Missing CPU and Memory metrics from DNAC Wi-Fi (AP) device in PM
search cancel

Missing CPU and Memory metrics from DNAC Wi-Fi (AP) device in PM

book

Article ID: 416282

calendar_today

Updated On:

Products

Network Observability Virtual Network Assurance CA Performance Management

Issue/Introduction

We noticed that we haven't had any CPU and memory information for the past two months for DNAC Wi-Fi (AP) devices in PM. Looking more closely this is also occurring for other DNAC devices like switches.

 

Enabled TRACE for SDNPerformance on the DC aligned to the VNA Gateway where this data is coming from.

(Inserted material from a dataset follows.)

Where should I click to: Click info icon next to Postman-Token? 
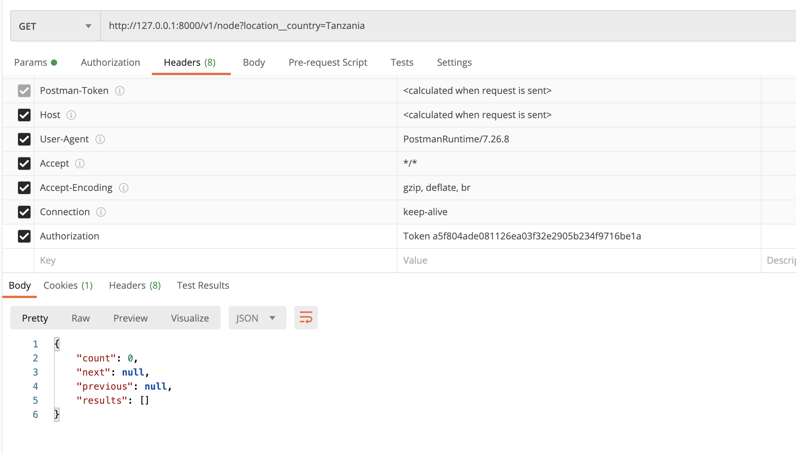[120, 91]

Edit the /opt/IMDataCollector/apache-karaf/etc/org.ops4j.pax.logging.cfg file.

Locate this row/parameter: 

log4j2.logger.SDNPerformance.level = INFO

Change to: 

log4j2.logger.SDNPerformance.level = TRACE

No need to restart any DC service.

Watch the /opt/IMDataCollector/apache-karaf/data/log/vna.log file for the SDNID of the bad WIFI device (rest/sdns/<device itemid> to get SDNID).

https://<DA_host>:8582/rest/sdns/<itemid>

<SdnID>XXX</SdnID>

Watch if we see CPU or MEMORY data coming in for the SNDID.

If not, a VNA issue. If we do see data, see if the data is being loaded into the rate table base off the metric family for SDN Device metrics.

Don't forget to disable the TRACE mode on DC.

Check the sdn_devices_rate table in Vertica (DR).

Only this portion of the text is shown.